**Objetivo 1**
Extraia dos registros, sem qualquer alteração, as linhas que vão daquela que contém "Task: Click the jabran 2391 username heading" até aquela que contém "Action: tap(137, 56)", incluídas ambas. Não inclua as imagens na resposta.
╭─ Trecho citado
Dizer que tudo isso não é nada de mais e que todas as conversas, sendo verídicas, seriam absolutamente normais, rotineiras, é decretar a morte do sistema acusatório, ou sua transformação no código dos mosqueteiros: um por todos, todos por um por um. Para além do direito, há quem prestigie esse tipo de ação, sem perceber seus evidentes riscos.
O jornalista econômico Carlos Sardenberg, por exemplo, escreveu n’O Globo que os diálogos não mostram mais do que uma “coordenação formal de trabalho” e que a operação é uma novidade eficiente que espanta só os que não querem punir a corrupção. A ideia de que uma “coordenação formal de trabalho” possa ser executada, excluindo a participação da defesa, só expõe o tamanho da incompreensão da noção de processo. Talvez sem perceber, o jornalista afirma exatamente aquilo que pretendia repelir.
╰─
**Objetivo 2**
Copie na íntegra, sem nenhuma modificação, o trecho citado acima sobre as conversas e o sistema acusatório.
╭─ Itens
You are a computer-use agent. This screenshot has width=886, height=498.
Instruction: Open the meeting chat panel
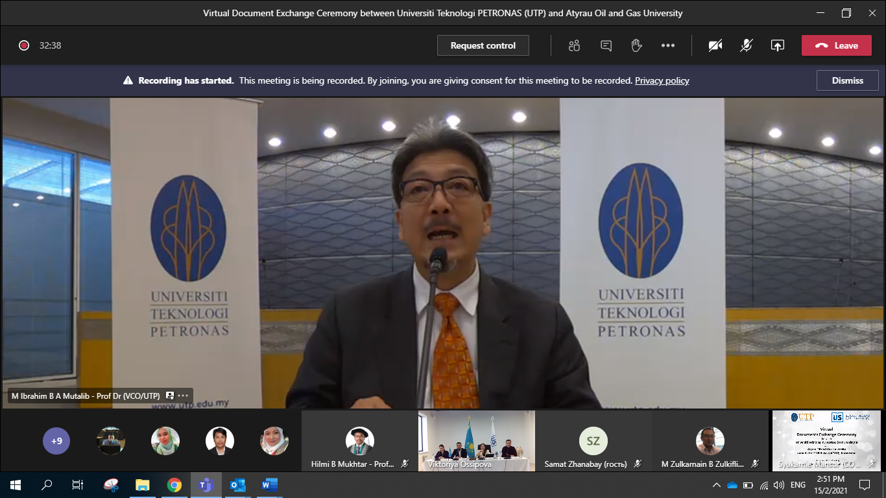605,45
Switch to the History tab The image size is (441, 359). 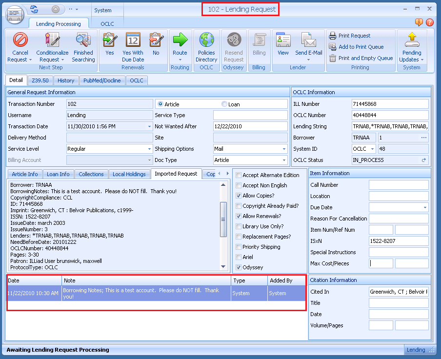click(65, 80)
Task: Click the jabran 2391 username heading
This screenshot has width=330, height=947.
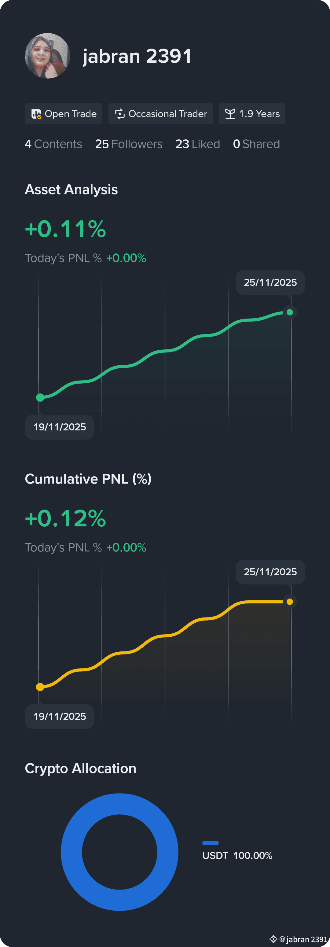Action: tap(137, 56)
╰─
╭─ Itens
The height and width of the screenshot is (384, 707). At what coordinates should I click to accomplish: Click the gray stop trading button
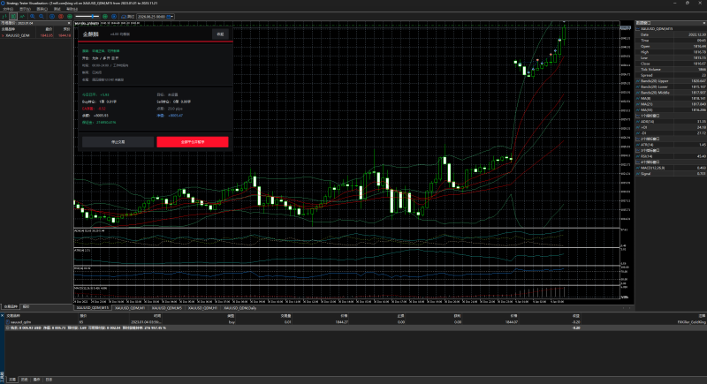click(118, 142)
╰─
╭─ Itens
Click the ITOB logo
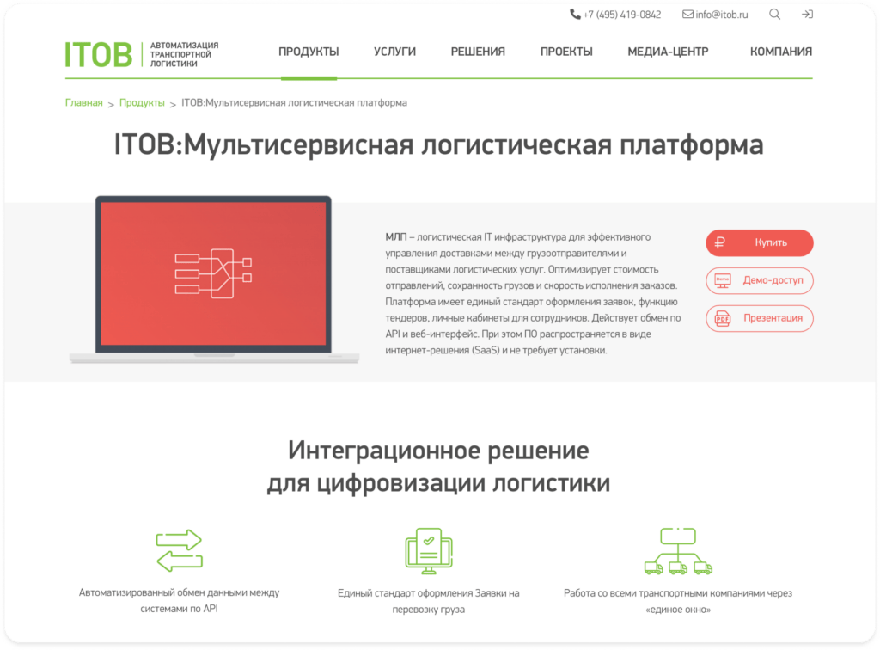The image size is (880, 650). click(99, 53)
╰─
**Resposta escrita 1**
Task: Click the jabran 2391 username heading
This screenshot has width=330, height=947.
Action: tap(137, 56)

**Resposta escrita 2**
Dizer que tudo isso não é nada de mais e que todas as conversas, sendo verídicas, seriam absolutamente normais, rotineiras, é decretar a morte do sistema acusatório, ou sua transformação no código dos mosqueteiros: um por todos, todos por um por um. Para além do direito, há quem prestigie esse tipo de ação, sem perceber seus evidentes riscos.
O jornalista econômico Carlos Sardenberg, por exemplo, escreveu n’O Globo que os diálogos não mostram mais do que uma “coordenação formal de trabalho” e que a operação é uma novidade eficiente que espanta só os que não querem punir a corrupção. A ideia de que uma “coordenação formal de trabalho” possa ser executada, excluindo a participação da defesa, só expõe o tamanho da incompreensão da noção de processo. Talvez sem perceber, o jornalista afirma exatamente aquilo que pretendia repelir.